Furthermore, like many others, Professor F ignores the counterfactual.   What would the growth rate of the US - and the world - have been had Hank Paulson gone for a balanced budget last year?  If such a thing had been possible, my guess is -10%.  Plus a total collapse in everything else - house prices, banks, businesses.   The fiscal deficit was necessary. (the CEPR is does a more analytical defence here)

I don't claim that this debt will be easy to manage.  The critical moment will be when the economy is recovering, investors have a better choice of instruments that yield more than 1% real terms, and the government has to raise taxes to capture some of this uplift and start repaying.  Personally, I think the real plaudits should go to the world leaders who manage that one - splurging during the downturn is a relative no-brainer.  But little noticed by the debt-doommongers is that the last UK long bond auction went extremely well.  People still want these instruments. As Dillow points out, there is still a lot of saving out there. The UK needs just 2.5%.  And one consequence of the private sector deleveraging is that they save more - or the banks who have the debts repaid have to put their money somewhere.


PS my opinion of Niall Ferguson never really recovered from reading The Cash Nexus, and in particular the last chapter that called on America to wield its imperial power in order to force the world into taking its institutions, the unique insititutions that alone can guarantee prosperity.  Perhaps he had not noticed how China had risen without using US institutions. Iraq, of course, was first on the list.  His proof that this works seemed to depend on the examples of Germany and Japan, ironically ignoring the deep historical/cultural economic fabric these nations already possessed, and the rather special circumstances of the end of WWII.  He even writes "There is no economic argument against such a policy, since it would not be prohibitively costly". 

Now google "cost iraq war trillion" to check up on that hypothesis.  I am amazed he can now lecture people on the lessons of history. 

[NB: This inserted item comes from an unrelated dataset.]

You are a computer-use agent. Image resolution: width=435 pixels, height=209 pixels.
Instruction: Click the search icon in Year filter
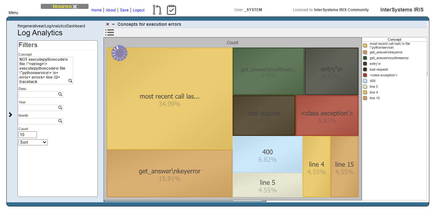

 UPDATE:  Daniel Gross also thinks Ferguson is wrong:

"this instance, the Fergusonians lack credibility. H.L. Mencken tagged the Puritans as people possessed of the "haunting fear that someone, somewhere, may be happy." Ferguson represents a strain of intellectual Toryism bedeviled by the haunting fear that someone, somewhere may be getting social insurance. ... Their solution to the problem of large deficits always seems to be to cut entitlements and never to raise taxes."